Hardware for automated cash handling usually consists of one or more of the following devices:

- Automatic teller machine (ATM)
- Cash dispenser
- Cash validator (acceptor)
- Cash recycler
- Rolled coin dispenser
- Loose coin validator (counter)
- Intelligent banknote neutralization system

In an automated cash handling environment, a cashier or teller opens a cash drawer at the start of shift by dispensing cash from the automated cash handling equipment. At the end of the shift, the cashier or teller deposits cash into the automated cash handling equipment which counts the cash and deposits it back into the safe. A manager sets permissions for each teller or cashier for dispensing and counting cash. A few automated cash handling systems allow for networking and remote operation (dispensing, counting, reporting). Remote operation of automated cash handling equipment facilitates cost savings and efficiency by centralizing all cash-related activity to one location that can remotely monitor and control cash operations.

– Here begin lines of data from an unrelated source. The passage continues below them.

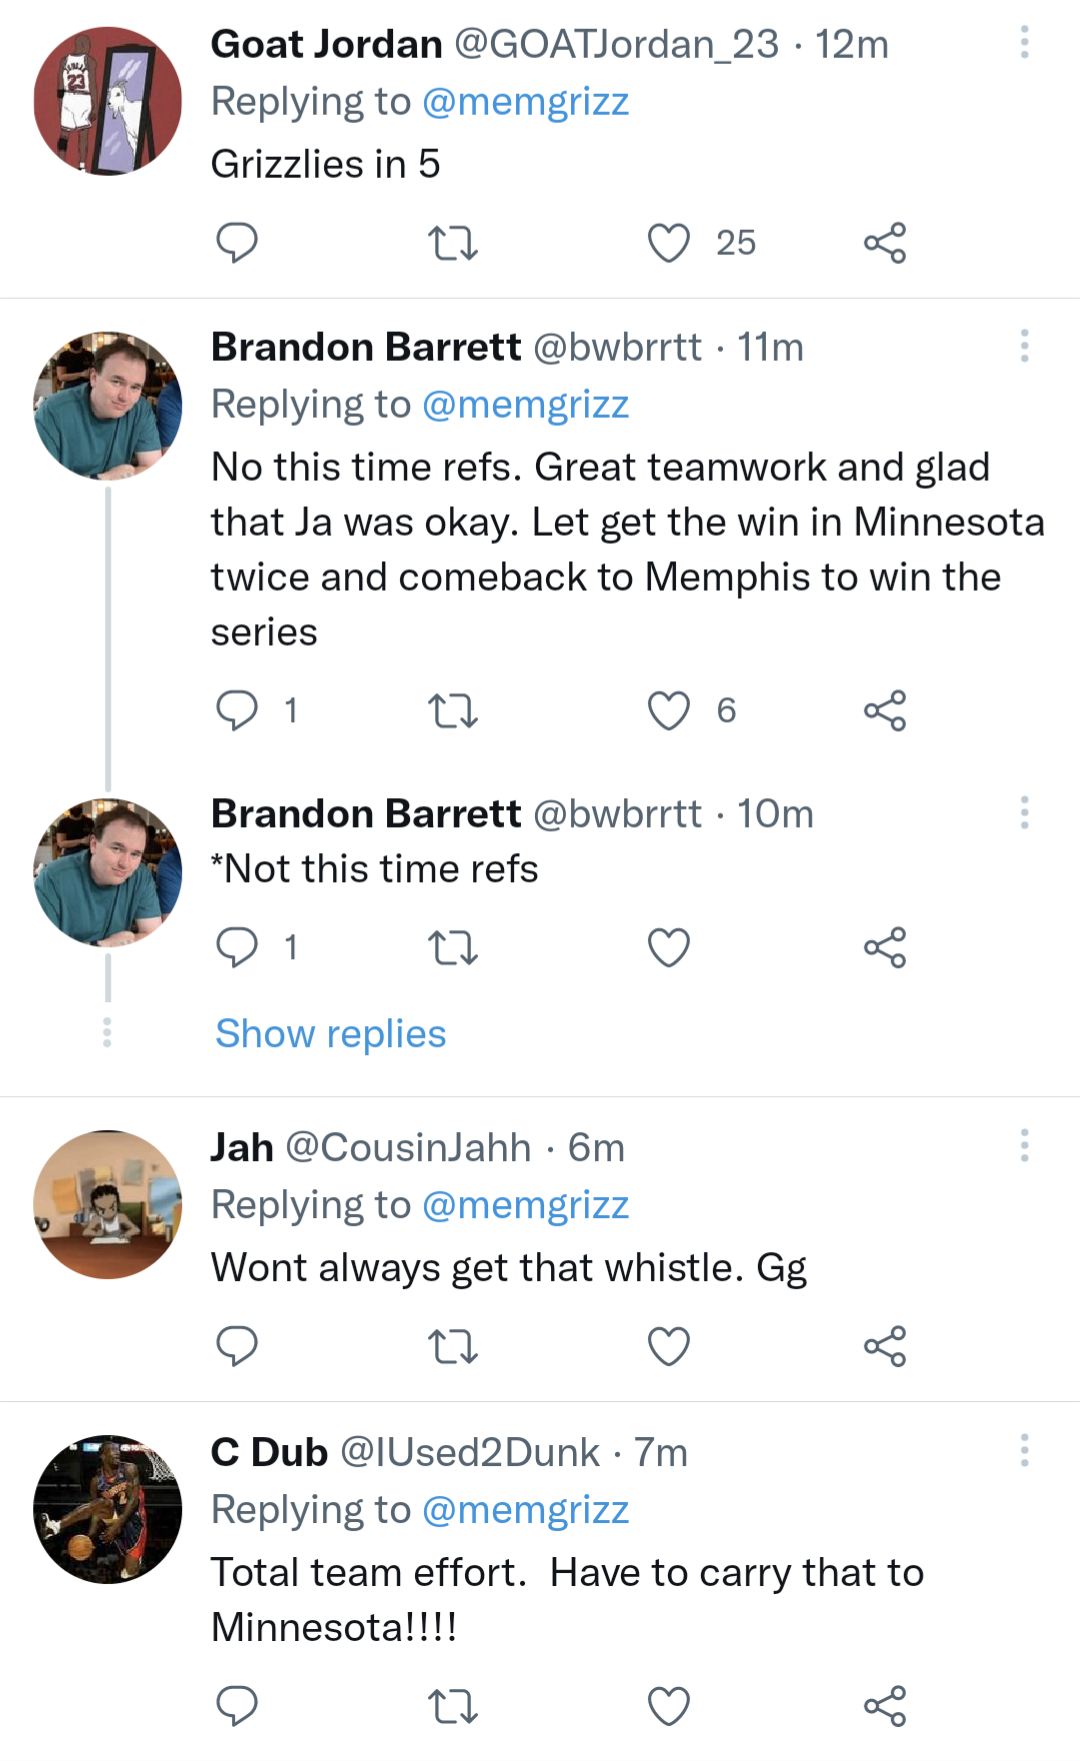Expand thread with Show replies
This screenshot has width=1080, height=1761.
tap(331, 1034)
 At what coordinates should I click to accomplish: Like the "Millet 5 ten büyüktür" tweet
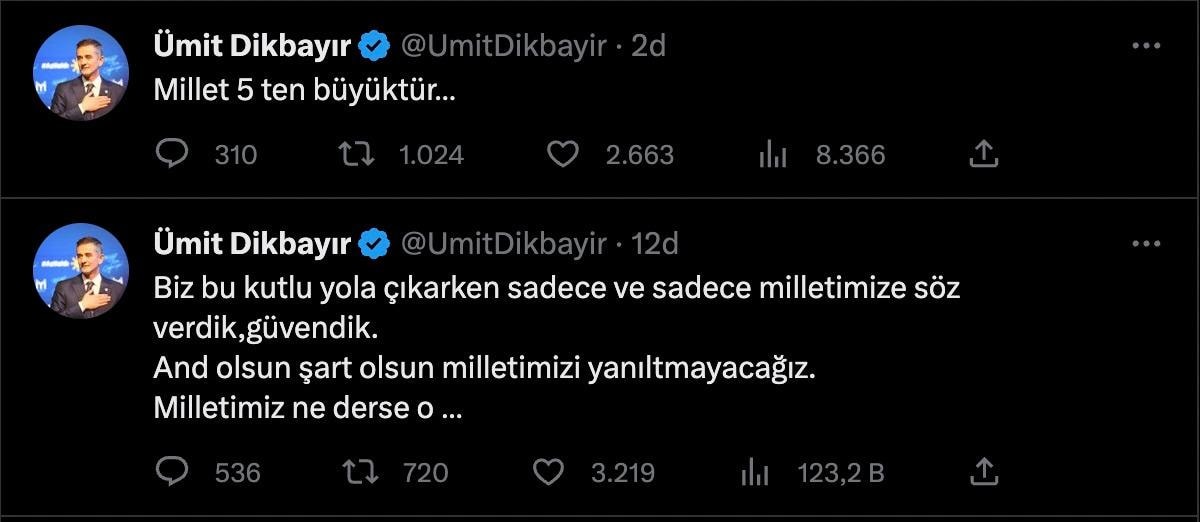pyautogui.click(x=564, y=154)

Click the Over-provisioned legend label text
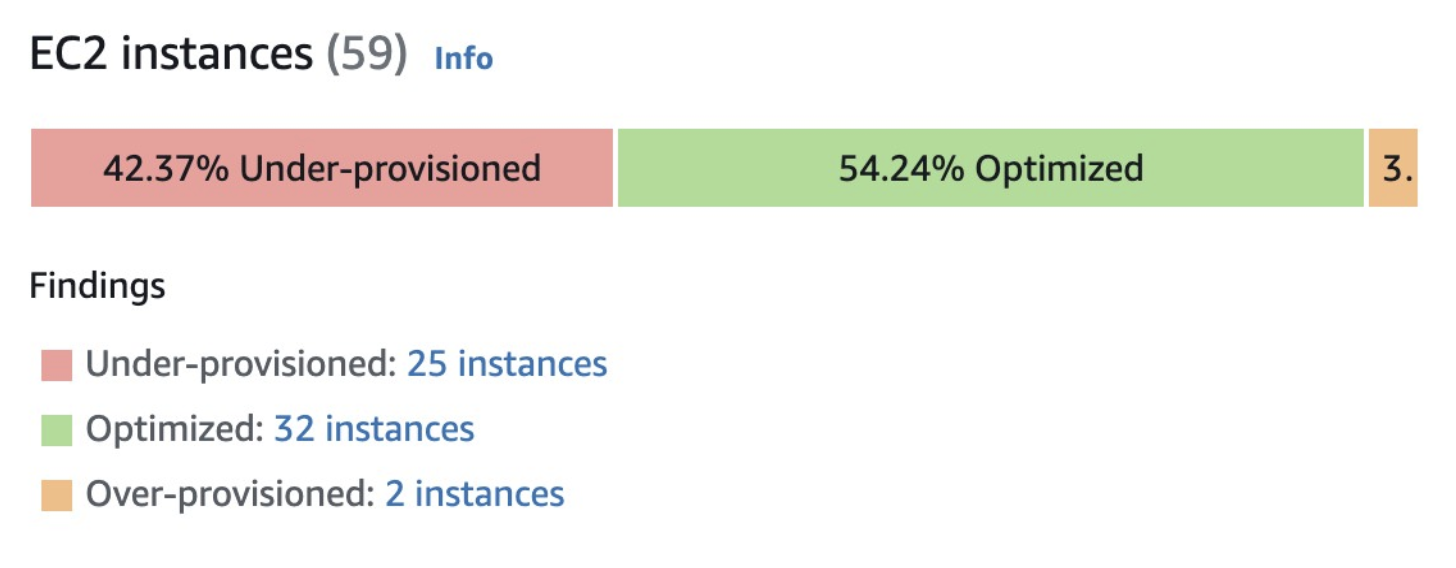pyautogui.click(x=230, y=495)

== Benefits of automated cash handling ==
The primary benefits of automated cash handling include:
- Manual labour is reduced
- Faster customer service
- Safer transactions with fewer person to person interaction
- Consistent reliability
- Cheaper and much more efficient than a hired employee

== Disadvantages ==
Disadvantages of automated cash handling include:
- Regular system maintenance in order to keep operating systems running
- The loss of certain jobs due to advanced automated cash handling systems that require little human interaction

== Role in economy ==

There are several different roles Automatic cash handling systems play in an everyday economy. With few setbacks these systems do much more than dispense money, read checks, transfer money through bank accounts, etc. Automatic cash handling systems are now found in prisons to help inmates' relatives transfer money to prisoners. This process is done electronically and is much more efficient and faster than previously manual money transfers. These systems also help prisoners psyche by dissuading prisoners from committing fraud or stealing money. In 1987 automated cash handling systems started to become a favourite among retailers nationwide. The effectiveness and quick checkouts by customers encouraged to use debit/credit cards, acted as an attractant for customers. It would not be long until most businesses had installed automated cash handling systems as way to keep customers satisfied.
In states such as Oregon and New Jersey, where pumping your own gas is outlawed, automated cash handling has played an important role as a crime deterrent and economical sound system. Gas attendants now do not have to worry about being robbed. With automated cash systems in place at these gas stations, everything is used by computer, making transactions faster than ever. These systems also allow petroleum companies to save money and ensure a higher level of security.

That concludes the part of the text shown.